Alternatively, if your endpoint support Microsoft Entra ID, you can use the following code to create the client:

In [None]:
from azure.identity import DefaultAzureCredential

llm = AzureAICompletionsModel(
    endpoint=os.environ["AZURE_INFERENCE_ENDPOINT"],
    credential=DefaultAzureCredential(),
    model_name="mistral-large-2407",
)

> Note: When using Microsoft Entra ID, make sure that the endpoint was deployed with that authentication method and that you have the required permissions to invoke it.
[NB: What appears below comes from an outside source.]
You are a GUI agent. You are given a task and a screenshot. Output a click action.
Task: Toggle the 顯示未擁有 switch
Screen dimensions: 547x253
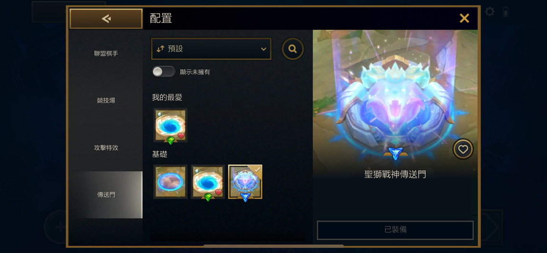pos(164,71)
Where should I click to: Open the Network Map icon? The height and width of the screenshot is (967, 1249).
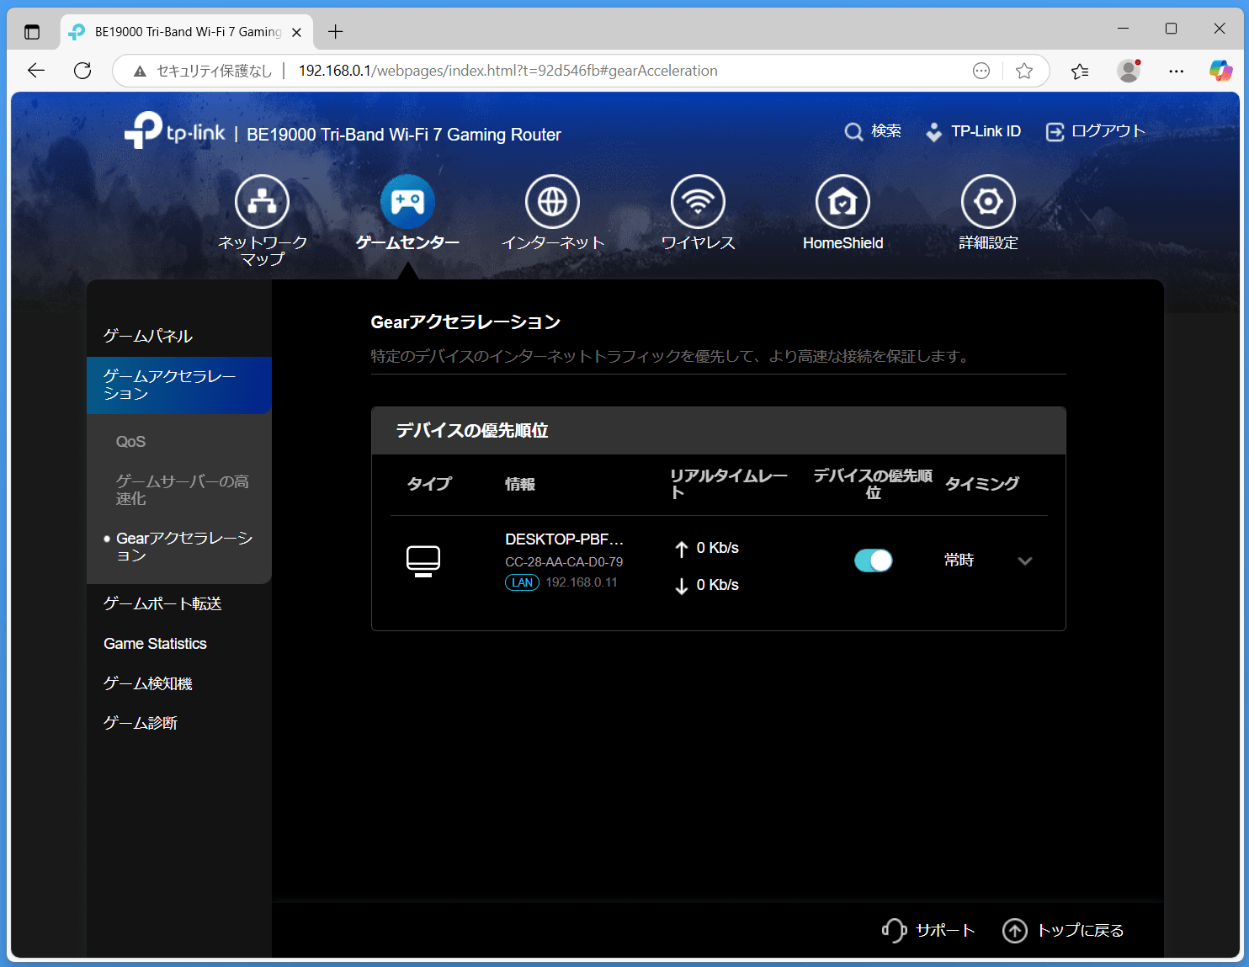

If you are planning to use asynchronous calling, it's a best practice to use the asynchronous version for the credentials:

In [None]:
from azure.identity.aio import (
    DefaultAzureCredential as DefaultAzureCredentialAsync,
)

llm = AzureAICompletionsModel(
    endpoint=os.environ["AZURE_INFERENCE_ENDPOINT"],
    credential=DefaultAzureCredentialAsync(),
    model_name="mistral-large-2407",
)

## 4. Use LLMs models

Use the `complete` endpoint for text completion. The `complete` method is still available for model of type `chat-completions`. On those cases, your input text is converted to a message with `role="user"`.

In [None]:
response = llm.complete("The sky is a beautiful blue and")
print(response)

In [None]:
response = llm.stream_complete("The sky is a beautiful blue and")
for r in response:
    print(r.delta, end="")

Or use `chat` for chat completion models

In [None]:
from llama_index.core.llms import ChatMessage

messages = [
    ChatMessage(role="system", content="You are a pirate with colorful personality."),
    ChatMessage(role="user", content="Hello"),
]

response = llm.chat(messages)
print(response)

In [None]:
response = llm.stream_chat(messages)
for r in response:
    print(r.delta, end="")

Rather than adding same parameters to each chat or completion call, you can set them at the client instance.

In [None]:
llm = AzureAICompletionsModel(
    endpoint=os.environ["AZURE_INFERENCE_ENDPOINT"],
    credential=os.environ["AZURE_INFERENCE_CREDENTIAL"],
    model_name="mistral-large-2407",
    temperature=0.0,
    model_kwargs={"top_p": 1.0},
)

Parameters not supported in the Azure AI model inference API ([reference](https://learn.microsoft.com/en-us/azure/ai-studio/reference/reference-model-inference-chat-completions.md)) but available in the underlying model, you can use the `model_extras` argument. In the following example, the parameter `safe_prompt`, only available for Mistral models, is being passed.

In [None]:
llm = AzureAICompletionsModel(
    endpoint=os.environ["AZURE_INFERENCE_ENDPOINT"],
    credential=os.environ["AZURE_INFERENCE_CREDENTIAL"],
    temperature=0.0,
    model_kwargs={"model_extras": {"safe_prompt": True}},
)

## 5. Use embeddings models

In the same way you create an LLM client, you can connect to an embedding model. In the following example, we are setting again the environment variable to now point to an embeddings model:

```bash
export AZURE_INFERENCE_ENDPOINT="<your-model-endpoint-goes-here>"
export AZURE_INFERENCE_CREDENTIAL="<your-key-goes-here>"
```

In [None]:
from llama_index.embeddings.azure_inference import AzureAIEmbeddingsModel

embed_model = AzureAIEmbeddingsModel(
    endpoint=os.environ["AZURE_INFERENCE_ENDPOINT"],
    credential=os.environ["AZURE_INFERENCE_CREDENTIAL"],
    model_name="cohere-embed-v3-english",
)

Then configure your session to use the embeddings model:

In [None]:
from llama_index.core import Settings

Settings.embed_model = embed_model

## 6. Configure the models to be used by your code

You can use the LLM or embeddings model client individually in the code you develop with `llama-index` or you can configure the entire session using the `Settings` options. Configuring the session has the advantage of all your code using the same models for all the operations.

In [None]:
from llama_index.core import Settings

Settings.llm = llm
Settings.embed_model = embed_model

However, there are scenarios where you want to use a general model for most of the operations but a specific one for a given task. On those cases, it's useful to set the LLM or embedding model you are using for each `llama-index` construct. In the following example, we set a specific model:

In [None]:
from llama_index.core.evaluation import RelevancyEvaluator

relevancy_evaluator = RelevancyEvaluator(llm=llm)

In general, you use a combination of both strategies.